Real bang-up job, guys.

Notably, this isn’t the first time that Irving, Texas, has landed in the spotlight due to a demonstrable display of Islamophobia. Earlier this year, Mayor Van Duyne was criticized for stirring up Islamophobia when she backed a law preventing the implementation of any foreign law, which leaders in the Muslim community argued was passed in response to outrage over an Islamic tribunal opening its doors in the area. (Catholics and Orthodox Jews have similar tribunals, none of which seem to cause similar consternation. Funny, that.)

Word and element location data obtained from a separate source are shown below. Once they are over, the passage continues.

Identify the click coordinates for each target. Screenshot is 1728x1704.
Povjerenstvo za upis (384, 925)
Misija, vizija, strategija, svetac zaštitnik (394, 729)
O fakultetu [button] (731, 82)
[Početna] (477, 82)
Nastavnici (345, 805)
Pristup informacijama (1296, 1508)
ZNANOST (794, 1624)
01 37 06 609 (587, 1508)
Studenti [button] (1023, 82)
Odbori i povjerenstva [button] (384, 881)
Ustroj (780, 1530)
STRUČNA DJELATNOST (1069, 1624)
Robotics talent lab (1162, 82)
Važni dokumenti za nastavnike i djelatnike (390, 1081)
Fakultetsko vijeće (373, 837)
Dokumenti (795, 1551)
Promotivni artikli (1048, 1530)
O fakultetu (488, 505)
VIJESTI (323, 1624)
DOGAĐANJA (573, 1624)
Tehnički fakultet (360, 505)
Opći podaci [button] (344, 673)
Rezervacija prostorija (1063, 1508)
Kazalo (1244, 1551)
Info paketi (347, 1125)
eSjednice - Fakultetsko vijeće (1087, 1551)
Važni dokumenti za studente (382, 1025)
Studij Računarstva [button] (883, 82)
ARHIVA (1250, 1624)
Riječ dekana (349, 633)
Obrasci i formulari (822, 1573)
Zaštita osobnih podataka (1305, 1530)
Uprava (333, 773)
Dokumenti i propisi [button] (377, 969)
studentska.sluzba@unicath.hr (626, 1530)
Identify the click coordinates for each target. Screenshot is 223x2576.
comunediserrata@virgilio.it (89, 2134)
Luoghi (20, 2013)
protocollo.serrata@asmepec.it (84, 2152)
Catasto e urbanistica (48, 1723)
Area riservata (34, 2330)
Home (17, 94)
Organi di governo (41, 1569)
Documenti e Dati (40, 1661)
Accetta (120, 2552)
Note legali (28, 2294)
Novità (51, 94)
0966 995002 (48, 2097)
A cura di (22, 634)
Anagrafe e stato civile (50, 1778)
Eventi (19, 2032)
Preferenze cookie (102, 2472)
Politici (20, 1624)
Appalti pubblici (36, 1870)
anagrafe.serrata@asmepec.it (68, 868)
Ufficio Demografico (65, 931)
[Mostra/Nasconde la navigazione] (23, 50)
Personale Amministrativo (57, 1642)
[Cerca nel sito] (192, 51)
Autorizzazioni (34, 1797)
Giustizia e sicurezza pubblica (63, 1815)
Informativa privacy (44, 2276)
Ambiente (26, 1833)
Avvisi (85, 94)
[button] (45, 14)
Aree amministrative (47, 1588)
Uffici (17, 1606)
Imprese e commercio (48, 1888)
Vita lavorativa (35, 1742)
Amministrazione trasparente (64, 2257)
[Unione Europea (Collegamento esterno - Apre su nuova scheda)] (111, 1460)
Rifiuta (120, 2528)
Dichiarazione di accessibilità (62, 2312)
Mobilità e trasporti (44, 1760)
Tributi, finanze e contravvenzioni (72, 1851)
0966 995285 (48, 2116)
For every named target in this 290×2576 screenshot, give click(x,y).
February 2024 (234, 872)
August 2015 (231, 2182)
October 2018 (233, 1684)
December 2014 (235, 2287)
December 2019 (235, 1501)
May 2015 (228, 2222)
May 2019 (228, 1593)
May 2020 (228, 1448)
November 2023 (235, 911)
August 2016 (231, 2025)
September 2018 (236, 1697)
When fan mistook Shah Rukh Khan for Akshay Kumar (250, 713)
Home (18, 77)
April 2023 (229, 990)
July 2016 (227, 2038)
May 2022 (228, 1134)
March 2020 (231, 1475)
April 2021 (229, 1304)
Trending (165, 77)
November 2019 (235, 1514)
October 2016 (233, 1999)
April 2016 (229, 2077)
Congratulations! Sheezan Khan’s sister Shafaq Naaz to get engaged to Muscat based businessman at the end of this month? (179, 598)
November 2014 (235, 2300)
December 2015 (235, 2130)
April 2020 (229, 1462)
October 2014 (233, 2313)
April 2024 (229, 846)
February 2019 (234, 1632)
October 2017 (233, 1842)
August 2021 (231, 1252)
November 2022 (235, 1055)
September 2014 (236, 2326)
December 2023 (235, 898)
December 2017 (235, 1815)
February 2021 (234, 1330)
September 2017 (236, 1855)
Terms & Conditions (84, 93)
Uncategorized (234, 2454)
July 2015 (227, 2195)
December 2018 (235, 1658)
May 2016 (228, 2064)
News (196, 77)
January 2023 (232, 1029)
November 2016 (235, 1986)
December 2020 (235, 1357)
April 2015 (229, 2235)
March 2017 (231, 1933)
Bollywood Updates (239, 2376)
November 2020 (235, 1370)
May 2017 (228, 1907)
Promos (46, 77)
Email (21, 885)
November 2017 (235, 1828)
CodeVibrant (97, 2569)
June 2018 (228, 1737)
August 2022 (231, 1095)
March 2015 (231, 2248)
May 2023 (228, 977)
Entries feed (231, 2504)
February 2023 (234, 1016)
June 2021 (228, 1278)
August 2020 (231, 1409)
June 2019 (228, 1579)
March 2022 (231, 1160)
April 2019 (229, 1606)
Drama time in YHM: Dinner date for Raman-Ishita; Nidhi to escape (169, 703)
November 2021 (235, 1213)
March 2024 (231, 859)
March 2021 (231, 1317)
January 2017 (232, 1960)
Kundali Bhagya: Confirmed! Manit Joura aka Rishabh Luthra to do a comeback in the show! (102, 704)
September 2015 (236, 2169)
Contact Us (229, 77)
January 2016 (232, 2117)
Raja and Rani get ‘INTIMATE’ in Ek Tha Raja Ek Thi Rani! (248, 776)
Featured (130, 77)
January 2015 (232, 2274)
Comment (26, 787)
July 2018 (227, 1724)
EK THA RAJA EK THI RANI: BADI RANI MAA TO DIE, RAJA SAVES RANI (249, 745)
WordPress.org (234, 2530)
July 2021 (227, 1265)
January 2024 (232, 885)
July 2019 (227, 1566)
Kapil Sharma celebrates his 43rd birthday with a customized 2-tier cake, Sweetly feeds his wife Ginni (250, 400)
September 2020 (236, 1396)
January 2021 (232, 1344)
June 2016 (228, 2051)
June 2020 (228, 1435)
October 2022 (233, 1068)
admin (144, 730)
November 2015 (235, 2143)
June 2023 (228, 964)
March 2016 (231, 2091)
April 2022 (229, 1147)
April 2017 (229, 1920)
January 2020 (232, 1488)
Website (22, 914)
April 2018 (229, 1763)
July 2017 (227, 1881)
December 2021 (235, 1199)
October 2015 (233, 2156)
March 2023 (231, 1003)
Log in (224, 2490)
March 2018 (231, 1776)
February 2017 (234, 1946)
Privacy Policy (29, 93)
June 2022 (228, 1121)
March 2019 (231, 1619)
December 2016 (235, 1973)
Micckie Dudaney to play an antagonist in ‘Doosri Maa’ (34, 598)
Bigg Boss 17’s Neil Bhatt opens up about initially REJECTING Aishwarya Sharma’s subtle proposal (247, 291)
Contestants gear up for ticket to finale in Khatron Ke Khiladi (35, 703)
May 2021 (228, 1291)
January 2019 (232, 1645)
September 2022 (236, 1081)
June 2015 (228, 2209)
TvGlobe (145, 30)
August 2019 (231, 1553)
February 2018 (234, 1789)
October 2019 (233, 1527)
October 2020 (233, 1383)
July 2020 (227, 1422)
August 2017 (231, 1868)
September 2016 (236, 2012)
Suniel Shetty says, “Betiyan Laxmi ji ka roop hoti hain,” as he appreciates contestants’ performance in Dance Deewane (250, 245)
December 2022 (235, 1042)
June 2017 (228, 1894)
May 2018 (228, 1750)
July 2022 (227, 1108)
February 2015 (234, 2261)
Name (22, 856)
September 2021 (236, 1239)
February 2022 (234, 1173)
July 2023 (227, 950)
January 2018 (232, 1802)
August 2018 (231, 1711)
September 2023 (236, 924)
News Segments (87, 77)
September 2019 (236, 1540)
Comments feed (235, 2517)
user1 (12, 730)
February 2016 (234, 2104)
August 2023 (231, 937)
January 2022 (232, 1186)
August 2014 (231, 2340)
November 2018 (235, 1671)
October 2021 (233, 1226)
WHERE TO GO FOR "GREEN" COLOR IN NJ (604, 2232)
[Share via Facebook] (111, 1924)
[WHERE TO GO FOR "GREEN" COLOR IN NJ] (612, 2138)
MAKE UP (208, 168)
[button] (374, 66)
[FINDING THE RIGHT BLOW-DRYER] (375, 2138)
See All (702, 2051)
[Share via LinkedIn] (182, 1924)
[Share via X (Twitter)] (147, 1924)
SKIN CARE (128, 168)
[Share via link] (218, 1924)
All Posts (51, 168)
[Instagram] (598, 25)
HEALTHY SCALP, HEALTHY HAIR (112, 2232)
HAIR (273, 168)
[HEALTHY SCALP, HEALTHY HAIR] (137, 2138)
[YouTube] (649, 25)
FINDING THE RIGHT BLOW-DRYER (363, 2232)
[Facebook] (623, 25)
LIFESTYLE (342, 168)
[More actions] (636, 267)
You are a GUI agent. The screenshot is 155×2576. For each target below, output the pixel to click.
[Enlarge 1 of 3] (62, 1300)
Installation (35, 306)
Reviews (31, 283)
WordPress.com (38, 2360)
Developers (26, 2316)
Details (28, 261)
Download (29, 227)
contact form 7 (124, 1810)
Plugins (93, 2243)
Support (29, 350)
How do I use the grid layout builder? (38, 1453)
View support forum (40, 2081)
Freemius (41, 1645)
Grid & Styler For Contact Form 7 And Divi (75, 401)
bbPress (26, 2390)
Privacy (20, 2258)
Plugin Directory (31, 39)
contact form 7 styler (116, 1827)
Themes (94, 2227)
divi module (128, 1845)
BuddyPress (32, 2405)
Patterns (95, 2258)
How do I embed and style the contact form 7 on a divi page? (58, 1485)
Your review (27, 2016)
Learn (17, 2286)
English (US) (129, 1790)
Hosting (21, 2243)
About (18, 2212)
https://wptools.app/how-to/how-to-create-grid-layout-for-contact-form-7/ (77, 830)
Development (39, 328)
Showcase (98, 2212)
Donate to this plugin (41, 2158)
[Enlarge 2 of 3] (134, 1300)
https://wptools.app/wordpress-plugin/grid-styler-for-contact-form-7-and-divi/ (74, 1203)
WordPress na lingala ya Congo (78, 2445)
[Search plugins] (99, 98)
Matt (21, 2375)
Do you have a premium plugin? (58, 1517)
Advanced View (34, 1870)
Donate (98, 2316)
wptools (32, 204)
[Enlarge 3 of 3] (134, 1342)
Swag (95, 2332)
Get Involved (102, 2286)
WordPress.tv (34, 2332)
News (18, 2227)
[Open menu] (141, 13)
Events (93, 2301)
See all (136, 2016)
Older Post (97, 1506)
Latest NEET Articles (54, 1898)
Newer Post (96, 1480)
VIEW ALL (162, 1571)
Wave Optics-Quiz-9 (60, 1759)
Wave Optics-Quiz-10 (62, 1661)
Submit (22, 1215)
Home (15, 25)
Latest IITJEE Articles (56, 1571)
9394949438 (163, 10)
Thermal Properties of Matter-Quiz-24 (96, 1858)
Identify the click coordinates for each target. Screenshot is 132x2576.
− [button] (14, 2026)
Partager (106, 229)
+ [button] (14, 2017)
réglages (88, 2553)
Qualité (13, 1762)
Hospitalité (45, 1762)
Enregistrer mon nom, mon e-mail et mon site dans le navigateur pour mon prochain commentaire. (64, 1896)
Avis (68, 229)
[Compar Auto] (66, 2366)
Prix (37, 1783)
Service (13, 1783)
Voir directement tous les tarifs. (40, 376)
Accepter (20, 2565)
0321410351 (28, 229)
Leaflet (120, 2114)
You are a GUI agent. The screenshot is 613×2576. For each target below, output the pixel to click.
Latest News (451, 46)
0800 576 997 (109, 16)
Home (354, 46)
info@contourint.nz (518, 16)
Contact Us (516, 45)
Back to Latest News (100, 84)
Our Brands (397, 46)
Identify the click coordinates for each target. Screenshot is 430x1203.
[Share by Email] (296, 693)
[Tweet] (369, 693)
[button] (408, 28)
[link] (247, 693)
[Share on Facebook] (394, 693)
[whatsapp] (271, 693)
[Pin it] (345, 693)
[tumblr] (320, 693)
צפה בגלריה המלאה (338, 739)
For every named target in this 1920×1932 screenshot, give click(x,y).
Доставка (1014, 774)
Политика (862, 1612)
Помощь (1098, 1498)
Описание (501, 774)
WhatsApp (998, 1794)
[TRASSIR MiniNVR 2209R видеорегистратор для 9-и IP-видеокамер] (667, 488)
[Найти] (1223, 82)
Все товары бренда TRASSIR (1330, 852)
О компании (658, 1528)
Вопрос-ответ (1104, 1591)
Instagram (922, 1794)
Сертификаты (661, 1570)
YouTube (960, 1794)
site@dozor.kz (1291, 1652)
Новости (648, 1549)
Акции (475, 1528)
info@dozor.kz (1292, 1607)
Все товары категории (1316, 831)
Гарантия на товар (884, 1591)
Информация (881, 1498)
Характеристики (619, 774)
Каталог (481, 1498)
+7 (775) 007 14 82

Mayor Van Duyne made several inflammatory statements for which she stalwartly refused to apologize, including accusations that the imam for the Islamic Center of Irving was creating separate laws for Muslims, and statements to Glenn Beck in an interview that the imams were “bypassing American courts.”

Seems like a fun town.

The joke appears to be on Irving, Texas, though. Ahmed Mohamed is currently a social media star. His new Twitter account has racked up more than 45,000 followers in a few short hours, there’s an outpouring of support on the hashtag #IStandWithAhmed, and everyone from Hillary Clinton to Mark Zuckerberg to President “Secret Muslim” Obama has been weighing in on social media to tell Mohamed to “keep building.” Meanwhile, outrage at Irving’s mayor and police chief is growing. (The comments on Mayor Van Duyne’s Facebook wall are almost entirely critical.)

Sigh.

Sometimes I really want to put this country in a time-out. I just want to march the United States into the hallway and make it sit in a chair facing the corner for about 50 to 100 years.

Just long enough for the nation to really think about why its people are so screwed up.